His eyes were cast downward, fixed unnaturally on Dana's hands, as though there was nothing else in existence but him and the book she held.

Not Dana.

Not Vanessa.

Just the object.

"Who's that?" Vanessa asked, her voice low but sharp, every muscle in her body coiled tight as she stared at the hooded figure.

Dana didn't answer.

Her eyes didn't blink.

Her grip on the book tightened, fingers digging into its worn cover as though it belonged to her, as though it had always belonged to her. She waited.

For a word.

For a step forward.

For violence.

But the figure didn't give her any of that.

Instead, he turned, slowly, deliberately, and walked away, taking the next turn in the corridor. The shadows swallowed him whole, and then he was gone.

Vanessa and Dana moved instantly, boots pounding softly as they rounded the same corner.

Nothing.

No sound.

No presence.

No trace.

"What… what was that?" Vanessa asked, breath uneven now, her chest rising and falling too fast.

Silence settled between them, thick and suffocating.

"Let's leave," Dana said finally.

Her voice was steady, but her nerves jittered beneath her skin, betraying her.

The walk back to where he had told Elaine to wait was filled with thoughts he hadn't allowed himself to have in a long time.

Old thoughts.

Buried ones.

Had he seen it clearly?

Yes.

He exhaled quietly as he moved through the corridors, steps impossibly light. He hadn't touched that book in years. Not since he'd sealed away the things inside it, memories he didn't want, truths he refused to face.

And yet, there it was.

In her hands.

What was she doing with it?

One conclusion surfaced, cold and unavoidable, someone was onto him.

Someone suspected him of being the Phantom.

And there was only one person in this school obsessed enough to chase that idea.

Mr. Hance.

It wouldn't have shocked him to find him with the book. But the Soul Leech?

That made no sense.

Soul Leeches fed on memories, yes, but that book was empty. Hollow. A void stripped of feeling and emotion. The very thing that should repel her kind.

Unless…

"Mayb—"

"Allan."

The voice cut through his thoughts like a blade.

Slightly pitchy.

Dusty with fear.

Elaine.

He had reached the corridor of vast paintings, the one he had abandoned her in without explanation.

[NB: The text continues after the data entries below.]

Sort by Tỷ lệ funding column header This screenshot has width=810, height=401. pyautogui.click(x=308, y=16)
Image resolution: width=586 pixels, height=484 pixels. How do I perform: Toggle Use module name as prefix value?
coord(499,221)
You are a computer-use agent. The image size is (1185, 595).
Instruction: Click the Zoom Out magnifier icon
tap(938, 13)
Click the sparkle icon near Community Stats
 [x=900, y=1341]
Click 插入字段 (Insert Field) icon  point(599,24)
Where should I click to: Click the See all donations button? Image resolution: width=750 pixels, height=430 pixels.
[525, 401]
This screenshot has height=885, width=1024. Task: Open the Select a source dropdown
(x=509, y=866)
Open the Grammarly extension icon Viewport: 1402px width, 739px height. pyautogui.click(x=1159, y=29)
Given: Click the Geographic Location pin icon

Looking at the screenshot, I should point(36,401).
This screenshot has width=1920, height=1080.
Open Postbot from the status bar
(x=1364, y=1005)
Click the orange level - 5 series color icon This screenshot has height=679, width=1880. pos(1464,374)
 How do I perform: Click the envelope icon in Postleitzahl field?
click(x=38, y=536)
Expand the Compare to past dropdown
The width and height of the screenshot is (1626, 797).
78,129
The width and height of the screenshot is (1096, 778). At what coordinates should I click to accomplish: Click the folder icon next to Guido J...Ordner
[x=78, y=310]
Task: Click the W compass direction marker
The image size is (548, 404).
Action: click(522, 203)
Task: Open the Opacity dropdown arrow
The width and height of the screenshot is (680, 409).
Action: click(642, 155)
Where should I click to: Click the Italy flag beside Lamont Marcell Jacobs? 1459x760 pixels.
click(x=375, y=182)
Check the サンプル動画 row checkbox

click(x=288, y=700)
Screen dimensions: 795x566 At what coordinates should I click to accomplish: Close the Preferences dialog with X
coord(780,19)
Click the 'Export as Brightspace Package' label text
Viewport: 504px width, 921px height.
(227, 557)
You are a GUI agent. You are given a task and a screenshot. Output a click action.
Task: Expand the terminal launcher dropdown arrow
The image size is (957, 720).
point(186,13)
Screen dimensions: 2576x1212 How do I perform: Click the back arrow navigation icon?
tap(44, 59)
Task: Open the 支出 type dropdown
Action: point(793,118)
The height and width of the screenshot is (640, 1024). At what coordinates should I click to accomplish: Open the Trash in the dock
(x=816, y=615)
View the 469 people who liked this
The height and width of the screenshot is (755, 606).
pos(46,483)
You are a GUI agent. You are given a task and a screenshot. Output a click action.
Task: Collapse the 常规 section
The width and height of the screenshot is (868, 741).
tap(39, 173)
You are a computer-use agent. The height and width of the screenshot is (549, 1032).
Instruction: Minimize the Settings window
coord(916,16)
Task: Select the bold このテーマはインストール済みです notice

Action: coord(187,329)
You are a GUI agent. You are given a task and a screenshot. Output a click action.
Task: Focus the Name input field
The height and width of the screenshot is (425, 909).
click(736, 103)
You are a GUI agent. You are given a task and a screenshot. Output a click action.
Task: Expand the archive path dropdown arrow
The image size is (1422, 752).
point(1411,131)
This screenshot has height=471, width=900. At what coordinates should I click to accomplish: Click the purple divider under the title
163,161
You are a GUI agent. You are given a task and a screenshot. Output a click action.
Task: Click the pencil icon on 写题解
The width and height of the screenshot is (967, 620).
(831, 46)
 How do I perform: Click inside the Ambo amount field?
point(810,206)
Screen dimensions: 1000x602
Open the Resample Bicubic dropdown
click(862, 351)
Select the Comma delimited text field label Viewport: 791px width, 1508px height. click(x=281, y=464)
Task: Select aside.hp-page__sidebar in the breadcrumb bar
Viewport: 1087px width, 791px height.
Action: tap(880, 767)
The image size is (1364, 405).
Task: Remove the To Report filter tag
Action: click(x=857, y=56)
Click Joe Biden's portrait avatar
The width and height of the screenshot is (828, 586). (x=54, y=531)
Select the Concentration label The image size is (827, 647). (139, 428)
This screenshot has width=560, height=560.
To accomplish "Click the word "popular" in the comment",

"Where did you go?" she asked, her tone off. Her eyes were dilated, fear swimming just beneath the surface.

"Thought I heard something," he replied easily.

He stepped forward, running his fingers over the frames, one painting, then another, taking small steps.

"Did you check any more?" he asked. "Find the brown paper?"

"I checked a few," Elaine said, moving to his side. "Nothing."

She paused, watching him closely noticing be was walking farther and farther but wasn't checking behind, just his hands brushing them.

"You're not checking behind them," she said. "You're just… touching them."

"I know."

She frowned. "What are you doing?"

"Sometimes," Allan said quietly, "you can feel the oldest energies through touch. You don't search blindly, you listen more of feel If I may say. You pick the one that's calling."

"And which one are we looking for?" she asked.

"Stored," he replied.

"And beckoning."

She waited for more.

Nothing came.

"if we could do it this way, then why haven't we been doing it rather than searching for the past hour?"

Her question lingered, unanswered. And the truth was, he didn't know how to explain it. He hadn't used his abilities since he began staying with her and her mom though he hadn't stayed for so long, just a couple of days, but then he was already used to being normal, or perhaps thought he could, he hadn't been in this place. This cage. For a short time, got carried away by the feeling.

He'd gotten used to pretending he was something else.

Seeing the book again reminded him that pretending didn't erase what he was. Maybe.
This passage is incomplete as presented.